Search code examples
linuxoperating-systemsystem-callscpu-architecture

Are Linux system calls executed inside an exception handler?


I understand that after entering a system call with e.g. syscall, int 0x80 (x86/x86-64) or svc (ARM) instruction, we stay in the calling process context (but switch from user to kernel mode) from Linux kernel point of view. However, from hardware point of view, we jump into a syscall/svc/... exception handler. Is the whole system call code executed inside the exception handler in Linux?


Solution

  • Using the terminology that's common for 80x86 (from Intel's manuals, etc); the CPU has a "current privilege level" (CPL) that determines if code is restricted or not (e.g. if privileged instructions are permitted or not), and this is the basis of "user-space vs. kernel space". The things that trigger a switch from CPL=3 ("user space") to CPL=0 ("kernel space") are:

    • exceptions, which typically indicate that a problem (e.g. division by zero) was detected by the CPU

    • IRQs, which indicate that a device needs attention

    • software interrupts, call gates, and the syscall and sysenter instructions. These are all different ways for software to explicitly ask the OS/kernel for something (kernel system calls) where different operating systems/kernels may only support some or one of them (64-bit code will only need syscall and all the other alternatives probably won't be supported by the OS/kernel unless it's trying to provide backward compatibility for obsolete 32-bit stuff).

    • Task gates (obsolete, not supported for 64-bit and not used by any well known 32-bit OS).

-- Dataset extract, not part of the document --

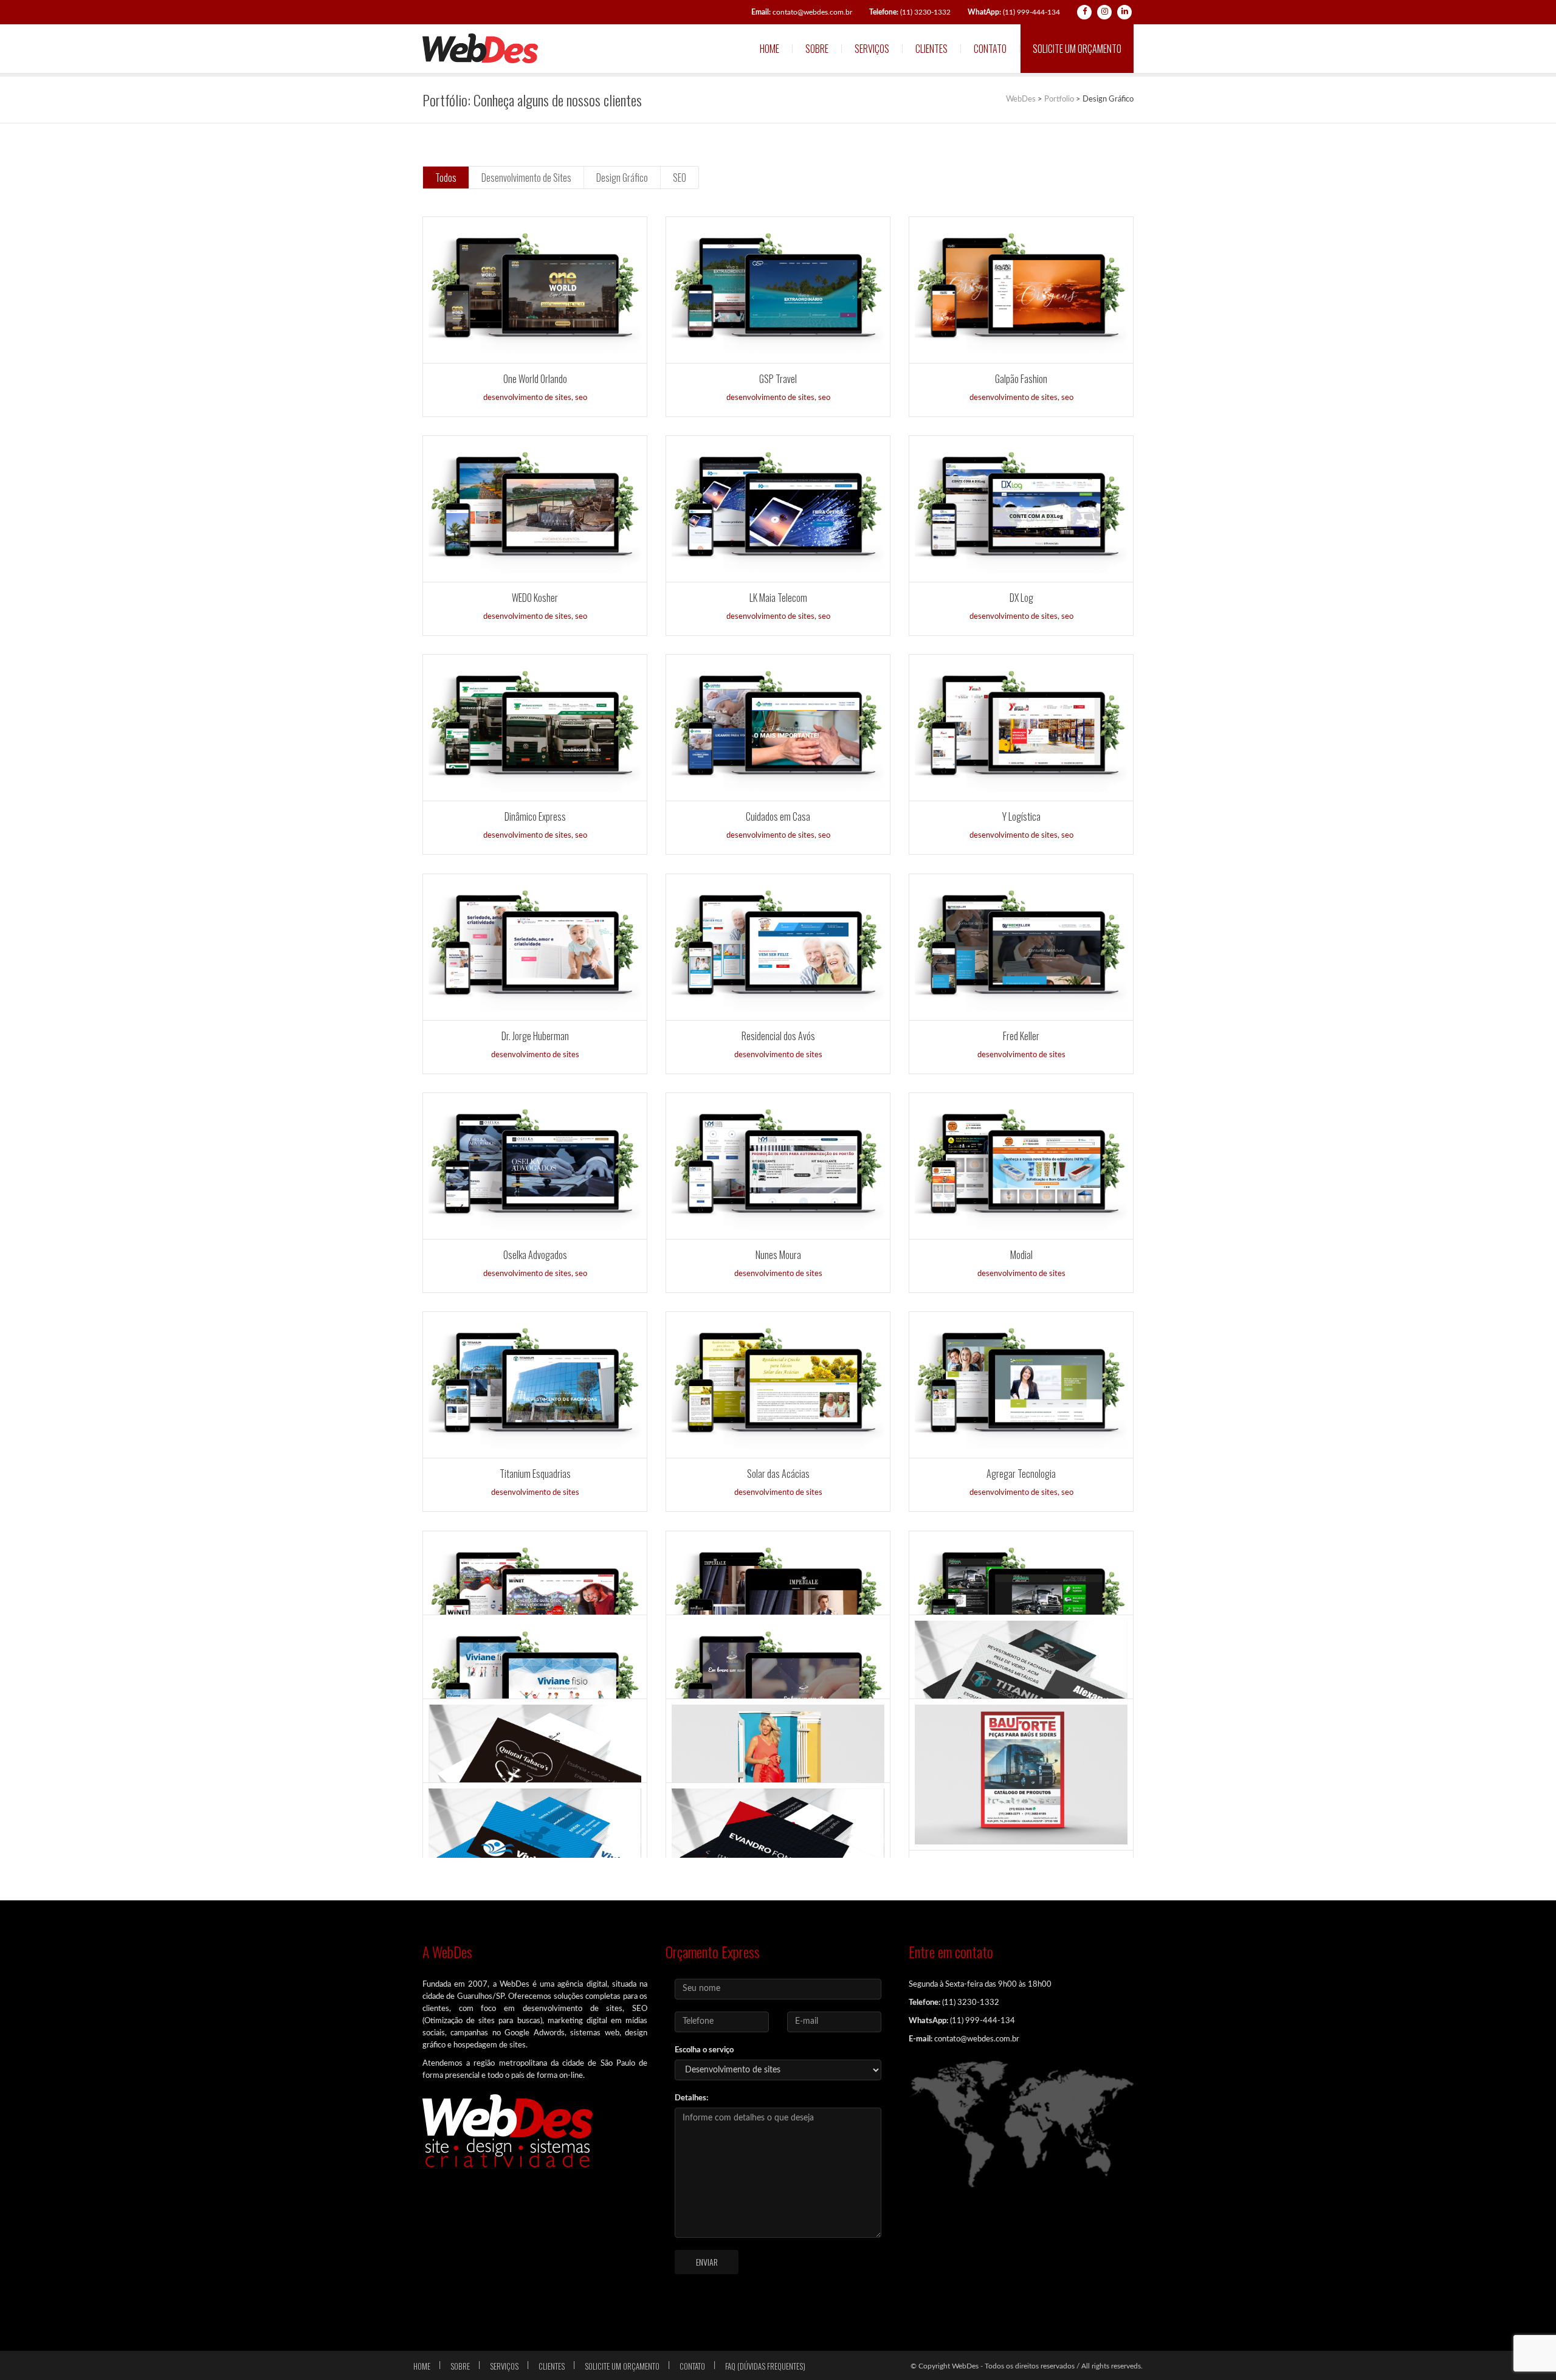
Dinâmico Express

    Using this terminology; it'd be wrong to say that Linux system calls are executed in an exception handler (because an exception is something specific that isn't involved).

    However...

    Different people define terminology differently; and some people (ARM) define "exception" as a synonym for "anything that causes a switch to kernel space". This makes some sense for CPU designers who are primarily focused on the impact on the CPU that any switch to supervisor mode has and have little reason to care about the differences (because the differences are mostly a software developer's problem). For everyone else (software developers) by using that terminology you could say that everything in the kernel is used inside an exception handler; which mostly makes the word "exception" meaningless (because "could be anything at all" doesn't provide any additional information). In other words, using that terminology, "Linux system calls are executed inside an exception handler" is technically correct but could be shortened to "Linux system calls are executed" without changing the statement's meaning.

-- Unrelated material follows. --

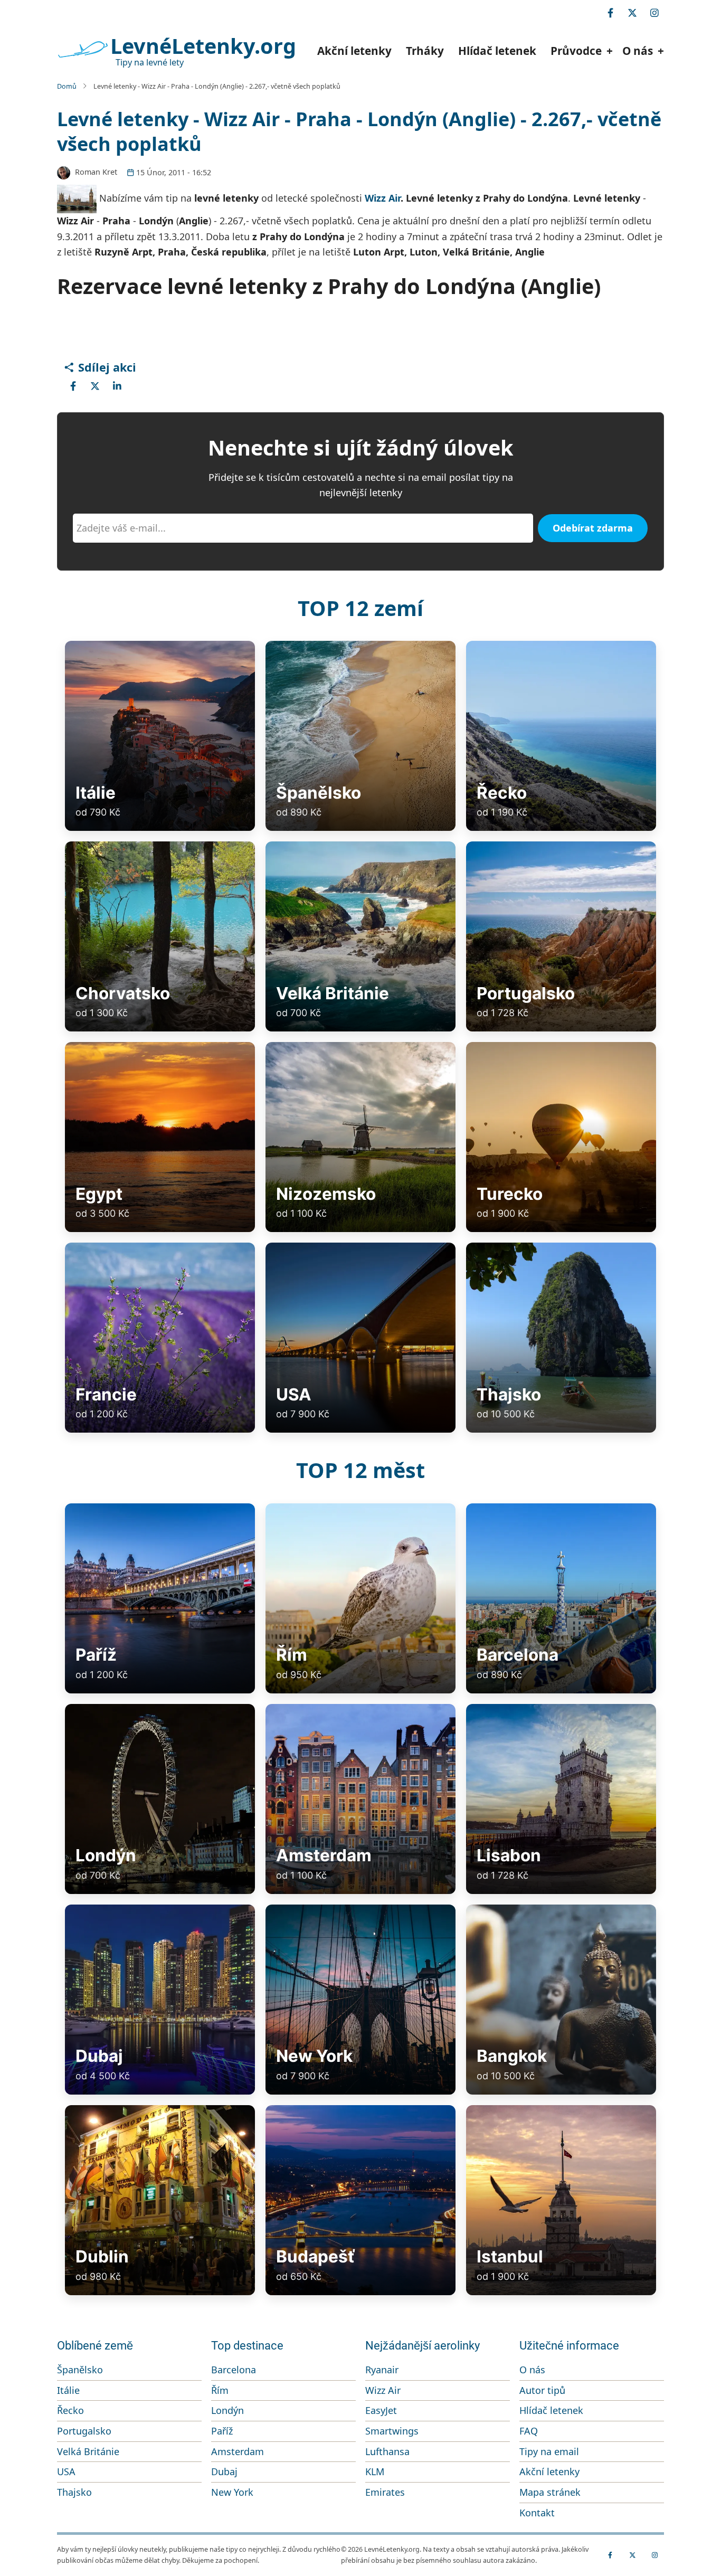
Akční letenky (354, 50)
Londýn (227, 2410)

    Note: Recently Intel published a draft proposal for a possible future extension that would (if adopted and supported by CPU and enabled by the OS) replace all of the above with a new "events" scheme; where many different/separate (exception, IRQ, system calls, ...) handlers are replaced by a single "event handler" (which would have to fetch an "event reason" provided by CPU and then branch to "event reason specific" code). If that happens I'd expect a third set of terminology (e.g. "exception event" and "IRQ event" and "system call event", where all of kernel's code is executed in the context of some kind of event; and where "Linux system calls are executed inside an event handler" would be technically correct but could be shortened to "Linux system calls are executed").